##### Task input

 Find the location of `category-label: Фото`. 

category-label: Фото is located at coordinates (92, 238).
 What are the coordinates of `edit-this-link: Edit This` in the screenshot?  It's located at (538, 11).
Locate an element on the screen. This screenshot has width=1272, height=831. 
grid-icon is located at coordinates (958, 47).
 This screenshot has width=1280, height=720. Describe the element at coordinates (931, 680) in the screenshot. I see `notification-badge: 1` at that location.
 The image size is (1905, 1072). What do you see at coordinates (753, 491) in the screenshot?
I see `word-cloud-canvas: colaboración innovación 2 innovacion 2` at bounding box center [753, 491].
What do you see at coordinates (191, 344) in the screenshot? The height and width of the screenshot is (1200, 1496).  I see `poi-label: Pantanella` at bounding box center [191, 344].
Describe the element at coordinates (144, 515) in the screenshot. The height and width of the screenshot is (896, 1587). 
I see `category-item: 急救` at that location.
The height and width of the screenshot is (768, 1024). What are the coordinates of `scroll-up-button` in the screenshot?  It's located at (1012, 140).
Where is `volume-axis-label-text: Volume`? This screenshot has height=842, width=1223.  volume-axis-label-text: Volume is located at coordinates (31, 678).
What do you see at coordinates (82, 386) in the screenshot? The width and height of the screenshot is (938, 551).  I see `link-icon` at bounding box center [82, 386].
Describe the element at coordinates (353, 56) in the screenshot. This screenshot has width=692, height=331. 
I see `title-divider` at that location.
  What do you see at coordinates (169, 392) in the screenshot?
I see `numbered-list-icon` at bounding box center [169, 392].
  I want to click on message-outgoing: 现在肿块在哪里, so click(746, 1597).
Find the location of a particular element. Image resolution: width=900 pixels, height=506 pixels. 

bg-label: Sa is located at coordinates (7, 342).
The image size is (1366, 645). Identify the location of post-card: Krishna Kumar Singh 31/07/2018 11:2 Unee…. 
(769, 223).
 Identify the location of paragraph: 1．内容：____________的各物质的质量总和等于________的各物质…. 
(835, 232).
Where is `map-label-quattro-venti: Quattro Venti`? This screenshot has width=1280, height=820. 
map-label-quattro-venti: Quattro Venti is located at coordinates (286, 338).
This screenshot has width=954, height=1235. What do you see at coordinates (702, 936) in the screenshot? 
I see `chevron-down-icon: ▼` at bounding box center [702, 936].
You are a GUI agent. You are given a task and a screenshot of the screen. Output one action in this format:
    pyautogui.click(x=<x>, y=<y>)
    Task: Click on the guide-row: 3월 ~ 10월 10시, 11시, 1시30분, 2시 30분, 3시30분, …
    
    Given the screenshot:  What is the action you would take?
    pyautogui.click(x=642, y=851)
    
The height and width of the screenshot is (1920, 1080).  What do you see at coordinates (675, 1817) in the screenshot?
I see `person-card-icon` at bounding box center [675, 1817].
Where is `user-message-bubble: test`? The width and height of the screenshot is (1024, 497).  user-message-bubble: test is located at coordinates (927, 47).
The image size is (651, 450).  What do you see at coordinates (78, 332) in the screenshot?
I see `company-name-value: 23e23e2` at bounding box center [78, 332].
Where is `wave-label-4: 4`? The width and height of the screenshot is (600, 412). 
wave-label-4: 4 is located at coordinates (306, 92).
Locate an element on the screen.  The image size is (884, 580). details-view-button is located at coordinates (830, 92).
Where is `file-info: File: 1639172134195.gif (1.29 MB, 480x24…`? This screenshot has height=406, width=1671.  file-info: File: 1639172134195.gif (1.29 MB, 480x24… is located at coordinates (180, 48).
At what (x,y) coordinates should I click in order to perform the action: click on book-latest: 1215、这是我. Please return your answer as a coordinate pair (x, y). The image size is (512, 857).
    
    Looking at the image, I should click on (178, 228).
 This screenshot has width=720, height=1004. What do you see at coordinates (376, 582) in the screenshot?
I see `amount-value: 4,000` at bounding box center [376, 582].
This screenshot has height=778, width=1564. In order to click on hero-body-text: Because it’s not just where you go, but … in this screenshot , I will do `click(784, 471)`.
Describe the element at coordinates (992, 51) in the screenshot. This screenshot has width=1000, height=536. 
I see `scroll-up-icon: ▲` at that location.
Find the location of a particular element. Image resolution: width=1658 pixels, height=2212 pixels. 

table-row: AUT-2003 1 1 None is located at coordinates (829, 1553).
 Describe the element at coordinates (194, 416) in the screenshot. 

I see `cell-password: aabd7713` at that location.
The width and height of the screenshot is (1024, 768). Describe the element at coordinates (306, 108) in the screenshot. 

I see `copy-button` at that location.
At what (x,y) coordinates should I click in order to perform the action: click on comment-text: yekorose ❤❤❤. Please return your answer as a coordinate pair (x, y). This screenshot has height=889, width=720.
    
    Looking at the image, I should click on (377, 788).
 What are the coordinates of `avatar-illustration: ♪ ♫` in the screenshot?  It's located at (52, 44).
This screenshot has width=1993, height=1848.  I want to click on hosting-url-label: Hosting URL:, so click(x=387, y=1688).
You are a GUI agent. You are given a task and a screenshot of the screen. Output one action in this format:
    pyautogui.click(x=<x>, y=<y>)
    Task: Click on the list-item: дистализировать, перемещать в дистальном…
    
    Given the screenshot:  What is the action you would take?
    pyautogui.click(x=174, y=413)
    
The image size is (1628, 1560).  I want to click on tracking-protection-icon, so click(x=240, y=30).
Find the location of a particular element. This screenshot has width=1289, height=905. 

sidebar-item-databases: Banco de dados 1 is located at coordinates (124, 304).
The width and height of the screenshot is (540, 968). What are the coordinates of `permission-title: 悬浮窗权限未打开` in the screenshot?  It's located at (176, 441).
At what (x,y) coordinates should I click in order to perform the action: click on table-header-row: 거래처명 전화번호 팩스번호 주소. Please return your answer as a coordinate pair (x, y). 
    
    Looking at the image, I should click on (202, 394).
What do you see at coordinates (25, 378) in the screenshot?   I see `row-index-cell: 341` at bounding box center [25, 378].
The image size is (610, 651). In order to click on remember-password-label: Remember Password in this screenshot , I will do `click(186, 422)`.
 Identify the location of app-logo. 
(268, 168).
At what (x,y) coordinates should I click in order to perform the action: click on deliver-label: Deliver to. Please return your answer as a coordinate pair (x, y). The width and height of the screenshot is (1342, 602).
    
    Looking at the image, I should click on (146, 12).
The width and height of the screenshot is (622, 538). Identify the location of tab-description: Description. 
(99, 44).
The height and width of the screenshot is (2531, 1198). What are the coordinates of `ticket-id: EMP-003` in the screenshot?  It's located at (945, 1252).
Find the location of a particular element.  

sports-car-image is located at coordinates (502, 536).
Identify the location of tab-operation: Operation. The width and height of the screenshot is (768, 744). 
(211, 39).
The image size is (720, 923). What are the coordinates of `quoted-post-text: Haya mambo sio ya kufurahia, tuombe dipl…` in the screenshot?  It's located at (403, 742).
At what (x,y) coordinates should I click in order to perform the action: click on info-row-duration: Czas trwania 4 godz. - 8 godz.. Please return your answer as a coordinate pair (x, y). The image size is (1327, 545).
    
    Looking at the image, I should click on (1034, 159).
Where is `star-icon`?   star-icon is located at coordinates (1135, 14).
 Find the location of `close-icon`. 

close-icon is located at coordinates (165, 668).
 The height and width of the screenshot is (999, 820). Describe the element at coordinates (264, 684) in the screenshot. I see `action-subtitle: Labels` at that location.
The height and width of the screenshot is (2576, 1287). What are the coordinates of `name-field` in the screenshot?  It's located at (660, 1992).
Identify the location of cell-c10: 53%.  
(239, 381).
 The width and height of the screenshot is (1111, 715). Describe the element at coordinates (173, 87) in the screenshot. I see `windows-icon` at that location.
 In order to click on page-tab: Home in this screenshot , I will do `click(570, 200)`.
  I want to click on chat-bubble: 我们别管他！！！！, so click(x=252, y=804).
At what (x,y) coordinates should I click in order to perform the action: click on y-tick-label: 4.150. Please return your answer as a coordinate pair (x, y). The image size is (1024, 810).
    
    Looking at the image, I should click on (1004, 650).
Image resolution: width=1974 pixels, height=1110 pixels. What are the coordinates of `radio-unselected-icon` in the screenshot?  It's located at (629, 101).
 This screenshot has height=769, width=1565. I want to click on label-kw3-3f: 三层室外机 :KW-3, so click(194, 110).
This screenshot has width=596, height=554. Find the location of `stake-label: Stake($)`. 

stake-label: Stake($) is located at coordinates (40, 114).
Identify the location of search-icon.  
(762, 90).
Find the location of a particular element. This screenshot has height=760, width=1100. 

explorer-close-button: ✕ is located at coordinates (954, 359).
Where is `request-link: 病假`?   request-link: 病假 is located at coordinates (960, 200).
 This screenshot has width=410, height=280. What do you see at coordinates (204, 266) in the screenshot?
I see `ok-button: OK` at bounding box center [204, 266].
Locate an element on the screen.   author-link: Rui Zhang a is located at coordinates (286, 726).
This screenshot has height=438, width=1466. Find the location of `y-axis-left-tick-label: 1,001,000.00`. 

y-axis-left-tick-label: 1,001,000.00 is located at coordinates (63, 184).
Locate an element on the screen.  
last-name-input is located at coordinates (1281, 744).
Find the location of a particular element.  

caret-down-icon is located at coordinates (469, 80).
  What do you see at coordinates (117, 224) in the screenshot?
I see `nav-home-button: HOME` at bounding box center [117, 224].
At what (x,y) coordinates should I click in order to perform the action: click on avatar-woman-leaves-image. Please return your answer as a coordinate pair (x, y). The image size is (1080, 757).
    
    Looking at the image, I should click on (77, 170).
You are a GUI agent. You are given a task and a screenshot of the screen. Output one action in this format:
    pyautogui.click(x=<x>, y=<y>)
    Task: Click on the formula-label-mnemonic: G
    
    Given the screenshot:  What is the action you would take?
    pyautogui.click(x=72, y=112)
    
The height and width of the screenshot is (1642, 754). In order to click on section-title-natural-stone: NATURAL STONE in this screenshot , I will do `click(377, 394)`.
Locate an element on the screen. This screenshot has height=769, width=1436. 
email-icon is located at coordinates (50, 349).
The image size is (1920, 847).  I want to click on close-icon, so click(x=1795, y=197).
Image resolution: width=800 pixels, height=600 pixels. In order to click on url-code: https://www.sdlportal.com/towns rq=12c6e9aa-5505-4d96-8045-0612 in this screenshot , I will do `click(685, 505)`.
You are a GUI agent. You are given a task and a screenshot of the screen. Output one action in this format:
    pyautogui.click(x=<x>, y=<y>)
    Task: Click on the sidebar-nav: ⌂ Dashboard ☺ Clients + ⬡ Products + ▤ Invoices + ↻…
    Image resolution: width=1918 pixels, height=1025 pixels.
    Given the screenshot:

##########

> **Problem to solve**
Reproduce the lines from the one containing "of paragraph: 1．内容：____________的各物质的质量总和等于________的各物质…." through the one containing "pyautogui.click(x=642, y=851)", with every "screenshot" renamed to "screen capture" and all else left unchanged.

> **Response to this task**
 Identify the location of paragraph: 1．内容：____________的各物质的质量总和等于________的各物质…. 
(835, 232).
Where is `map-label-quattro-venti: Quattro Venti`? This screen capture has width=1280, height=820. 
map-label-quattro-venti: Quattro Venti is located at coordinates (286, 338).
This screen capture has width=954, height=1235. What do you see at coordinates (702, 936) in the screen capture? 
I see `chevron-down-icon: ▼` at bounding box center [702, 936].
You are a GUI agent. You are given a task and a screen capture of the screen. Output one action in this format:
    pyautogui.click(x=<x>, y=<y>)
    Task: Click on the guide-row: 3월 ~ 10월 10시, 11시, 1시30분, 2시 30분, 3시30분, …
    
    Given the screen capture:  What is the action you would take?
    pyautogui.click(x=642, y=851)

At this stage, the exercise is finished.